§ Dataset extract
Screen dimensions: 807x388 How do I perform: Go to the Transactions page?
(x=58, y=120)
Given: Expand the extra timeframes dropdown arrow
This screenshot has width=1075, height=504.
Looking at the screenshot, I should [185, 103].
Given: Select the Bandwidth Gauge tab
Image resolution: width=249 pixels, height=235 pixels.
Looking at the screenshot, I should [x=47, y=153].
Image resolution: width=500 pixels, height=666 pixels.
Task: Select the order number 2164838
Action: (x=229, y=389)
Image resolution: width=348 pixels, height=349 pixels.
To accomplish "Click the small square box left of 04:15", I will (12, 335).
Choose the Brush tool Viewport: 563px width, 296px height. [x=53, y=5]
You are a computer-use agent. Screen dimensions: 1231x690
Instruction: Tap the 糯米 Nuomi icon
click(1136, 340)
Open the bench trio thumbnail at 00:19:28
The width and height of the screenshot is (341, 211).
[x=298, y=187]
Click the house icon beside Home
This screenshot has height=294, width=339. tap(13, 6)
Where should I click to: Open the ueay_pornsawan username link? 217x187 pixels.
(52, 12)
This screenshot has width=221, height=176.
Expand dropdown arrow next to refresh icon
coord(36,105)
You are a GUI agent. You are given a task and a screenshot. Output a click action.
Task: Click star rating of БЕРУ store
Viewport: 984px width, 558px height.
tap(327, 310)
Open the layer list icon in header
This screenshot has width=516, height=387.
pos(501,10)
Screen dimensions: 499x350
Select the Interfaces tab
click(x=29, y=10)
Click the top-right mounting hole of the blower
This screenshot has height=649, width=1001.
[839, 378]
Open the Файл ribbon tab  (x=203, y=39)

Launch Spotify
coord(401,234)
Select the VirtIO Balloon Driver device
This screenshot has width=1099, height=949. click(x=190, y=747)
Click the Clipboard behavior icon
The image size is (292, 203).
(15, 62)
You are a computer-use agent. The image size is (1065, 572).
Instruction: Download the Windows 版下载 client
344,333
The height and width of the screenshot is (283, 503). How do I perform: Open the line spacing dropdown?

§ Exercise prompt
Your task is to reproduce exactly the lines that begin with the one containing "Click the top-right" and continue to the end of the data, both ends included.

§ Answer to this task
Click the top-right mounting hole of the blower
This screenshot has height=649, width=1001.
[839, 378]
Open the Файл ribbon tab  (x=203, y=39)

Launch Spotify
coord(401,234)
Select the VirtIO Balloon Driver device
This screenshot has width=1099, height=949. click(x=190, y=747)
Click the Clipboard behavior icon
The image size is (292, 203).
(15, 62)
You are a computer-use agent. The image size is (1065, 572).
Instruction: Download the Windows 版下载 client
344,333
The height and width of the screenshot is (283, 503). How do I perform: Open the line spacing dropdown?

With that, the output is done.